Hidayatullah.com– Peneliti Institute for Development of Economics and Finance (INDEF), Bhima Yudhistira Adhinegara, menerangkan mahalnya harga telur belakangan ini dikarenakan kenaikan biaya pakan ternak.
Ia menyebutkan, lebih dari 30% komponen pakan ternak ayam petelur itu impor. Kalau kurs rupiahnya terus melemah, maka harga pakan ayam bakal jadi lebih mahal.
Di sisi yang lain, masih kata Bhima, kebijakan setop impor jagung, justru membuat jagung —yang merupakan kebutuhan pakan ayam— lebih langka dan mahal.
“Kombinasi itu semua yang buat harga telurnya naik. Bukan karena Piala Dunia (2018),” jelasnya kepada hidayatullah.com Jakarta, Kamis (19/07/2018).
Mengatasi harga telur ini, kata Bhima, pemerintah harus melakukan stabilisasi rupiah dengan intervensi cadangan devisa Bank Indonesia (BI).

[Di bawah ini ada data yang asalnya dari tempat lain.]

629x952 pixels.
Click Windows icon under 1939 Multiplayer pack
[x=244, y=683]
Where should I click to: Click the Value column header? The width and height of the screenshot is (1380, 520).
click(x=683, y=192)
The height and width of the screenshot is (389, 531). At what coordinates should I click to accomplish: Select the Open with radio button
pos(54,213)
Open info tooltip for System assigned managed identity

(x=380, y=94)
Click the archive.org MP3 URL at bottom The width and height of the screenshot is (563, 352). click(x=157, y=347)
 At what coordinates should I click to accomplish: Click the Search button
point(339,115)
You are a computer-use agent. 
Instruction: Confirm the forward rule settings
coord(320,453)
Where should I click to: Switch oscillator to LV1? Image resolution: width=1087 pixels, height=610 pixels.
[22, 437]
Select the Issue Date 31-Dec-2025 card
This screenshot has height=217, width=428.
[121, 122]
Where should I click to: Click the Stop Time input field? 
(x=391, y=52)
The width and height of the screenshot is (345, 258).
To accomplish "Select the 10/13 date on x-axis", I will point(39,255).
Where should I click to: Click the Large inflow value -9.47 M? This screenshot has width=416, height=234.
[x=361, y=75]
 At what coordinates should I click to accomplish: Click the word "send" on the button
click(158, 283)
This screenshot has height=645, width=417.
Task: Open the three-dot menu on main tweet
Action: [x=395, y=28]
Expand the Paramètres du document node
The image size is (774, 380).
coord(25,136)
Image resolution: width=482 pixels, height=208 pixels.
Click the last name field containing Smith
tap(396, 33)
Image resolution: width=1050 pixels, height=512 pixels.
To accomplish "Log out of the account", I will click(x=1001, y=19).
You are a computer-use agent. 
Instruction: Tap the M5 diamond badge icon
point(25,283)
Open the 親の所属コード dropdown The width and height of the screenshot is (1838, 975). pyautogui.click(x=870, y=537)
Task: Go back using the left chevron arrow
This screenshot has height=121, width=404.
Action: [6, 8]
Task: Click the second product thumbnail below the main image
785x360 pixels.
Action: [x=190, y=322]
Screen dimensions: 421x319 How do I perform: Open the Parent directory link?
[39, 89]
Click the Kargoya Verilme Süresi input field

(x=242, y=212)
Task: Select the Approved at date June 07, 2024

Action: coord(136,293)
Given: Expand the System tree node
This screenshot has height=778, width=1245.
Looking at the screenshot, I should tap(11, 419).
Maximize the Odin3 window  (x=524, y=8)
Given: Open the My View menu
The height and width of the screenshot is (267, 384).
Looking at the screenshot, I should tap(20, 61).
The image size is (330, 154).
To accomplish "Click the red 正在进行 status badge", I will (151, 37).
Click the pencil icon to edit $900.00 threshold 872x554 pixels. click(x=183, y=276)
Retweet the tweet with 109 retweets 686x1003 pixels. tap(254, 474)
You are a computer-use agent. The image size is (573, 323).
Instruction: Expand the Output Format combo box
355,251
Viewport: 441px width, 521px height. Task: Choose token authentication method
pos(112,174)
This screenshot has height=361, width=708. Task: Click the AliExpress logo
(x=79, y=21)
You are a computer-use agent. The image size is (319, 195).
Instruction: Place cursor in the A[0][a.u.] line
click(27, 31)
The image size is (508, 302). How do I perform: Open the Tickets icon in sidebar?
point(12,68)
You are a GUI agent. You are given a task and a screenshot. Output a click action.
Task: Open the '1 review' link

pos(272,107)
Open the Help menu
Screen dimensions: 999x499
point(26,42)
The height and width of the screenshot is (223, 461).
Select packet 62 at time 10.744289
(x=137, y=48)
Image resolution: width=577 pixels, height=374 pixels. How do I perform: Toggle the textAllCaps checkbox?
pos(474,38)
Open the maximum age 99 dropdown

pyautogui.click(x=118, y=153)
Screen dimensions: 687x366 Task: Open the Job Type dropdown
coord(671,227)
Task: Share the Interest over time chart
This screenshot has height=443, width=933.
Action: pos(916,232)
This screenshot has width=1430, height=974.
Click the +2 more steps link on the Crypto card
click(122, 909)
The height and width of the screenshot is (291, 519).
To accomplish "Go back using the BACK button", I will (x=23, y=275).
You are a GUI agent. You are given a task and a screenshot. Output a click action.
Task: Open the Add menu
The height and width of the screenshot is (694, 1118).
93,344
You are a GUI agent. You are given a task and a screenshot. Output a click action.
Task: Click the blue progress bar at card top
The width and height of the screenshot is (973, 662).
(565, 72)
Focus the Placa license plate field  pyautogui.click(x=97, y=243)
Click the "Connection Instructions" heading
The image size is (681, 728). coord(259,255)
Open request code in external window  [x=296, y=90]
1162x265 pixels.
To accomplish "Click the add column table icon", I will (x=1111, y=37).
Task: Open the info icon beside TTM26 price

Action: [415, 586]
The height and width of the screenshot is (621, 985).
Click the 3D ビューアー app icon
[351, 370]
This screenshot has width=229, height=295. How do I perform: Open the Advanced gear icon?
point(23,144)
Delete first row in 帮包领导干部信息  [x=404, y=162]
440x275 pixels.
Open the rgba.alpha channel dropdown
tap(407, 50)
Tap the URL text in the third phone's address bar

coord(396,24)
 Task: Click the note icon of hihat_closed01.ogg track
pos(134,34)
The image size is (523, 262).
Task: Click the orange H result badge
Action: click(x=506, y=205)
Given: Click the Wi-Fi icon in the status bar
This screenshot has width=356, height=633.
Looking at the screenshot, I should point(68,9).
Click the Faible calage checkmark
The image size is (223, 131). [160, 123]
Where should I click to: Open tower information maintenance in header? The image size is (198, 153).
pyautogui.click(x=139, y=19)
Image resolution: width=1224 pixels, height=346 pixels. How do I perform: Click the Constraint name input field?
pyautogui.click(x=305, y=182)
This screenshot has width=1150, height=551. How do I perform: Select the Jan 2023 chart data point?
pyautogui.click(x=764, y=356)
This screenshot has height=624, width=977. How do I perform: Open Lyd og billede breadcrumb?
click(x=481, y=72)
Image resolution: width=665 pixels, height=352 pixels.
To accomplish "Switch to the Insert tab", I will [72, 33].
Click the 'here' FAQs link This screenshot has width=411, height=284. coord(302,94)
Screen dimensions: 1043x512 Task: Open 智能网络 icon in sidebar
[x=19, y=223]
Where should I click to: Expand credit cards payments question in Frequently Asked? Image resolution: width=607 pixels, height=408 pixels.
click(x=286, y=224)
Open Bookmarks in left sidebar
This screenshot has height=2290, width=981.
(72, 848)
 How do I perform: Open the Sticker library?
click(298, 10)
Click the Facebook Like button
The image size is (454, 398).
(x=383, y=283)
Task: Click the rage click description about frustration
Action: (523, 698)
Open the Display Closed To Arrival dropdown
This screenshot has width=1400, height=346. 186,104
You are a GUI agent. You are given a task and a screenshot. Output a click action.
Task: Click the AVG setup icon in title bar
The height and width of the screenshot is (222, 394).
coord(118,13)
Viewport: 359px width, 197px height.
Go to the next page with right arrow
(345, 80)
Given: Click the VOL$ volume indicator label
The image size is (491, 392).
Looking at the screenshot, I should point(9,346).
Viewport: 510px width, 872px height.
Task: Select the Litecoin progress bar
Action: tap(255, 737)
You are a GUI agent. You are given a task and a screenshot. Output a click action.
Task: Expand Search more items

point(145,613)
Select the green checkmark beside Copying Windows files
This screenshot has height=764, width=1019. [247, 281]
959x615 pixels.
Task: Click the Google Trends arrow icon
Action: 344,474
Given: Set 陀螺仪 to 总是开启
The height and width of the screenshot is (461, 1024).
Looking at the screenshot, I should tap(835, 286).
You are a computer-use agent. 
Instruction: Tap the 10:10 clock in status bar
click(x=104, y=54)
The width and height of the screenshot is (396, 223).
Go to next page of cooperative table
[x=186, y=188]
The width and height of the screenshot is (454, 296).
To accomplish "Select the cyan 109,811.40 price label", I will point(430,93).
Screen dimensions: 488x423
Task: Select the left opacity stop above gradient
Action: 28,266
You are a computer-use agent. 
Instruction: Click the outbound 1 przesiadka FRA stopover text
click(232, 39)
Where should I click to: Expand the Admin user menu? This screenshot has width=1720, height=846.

Kemudian mengembalikan suplai jagung untuk kebutuhan pakan ternak.
“Selain itu menjamin tidak adanya distributor yang bermain harga telur di level peternak hingga ke pasar,” pungkasnya.
Diberitakan sebelumnya, pemerintah menyebut bahwa harga telur naik juga dikarenakan gelaran sepakbola Piala Dunia 2018 di Rusia.
Menteri Perdagangan (Mendag) Enggartiasto Lukita menyebut, kenaikan harga daging ayam ras dan telur disebabkan tingginya permintaan yang tidak dapat dipenuhi oleh pasokan yang ada. Tingginya permintaan itu disebabkan atas berbagai momen seperti libur sekolah hingga euforia sepak bola dunia.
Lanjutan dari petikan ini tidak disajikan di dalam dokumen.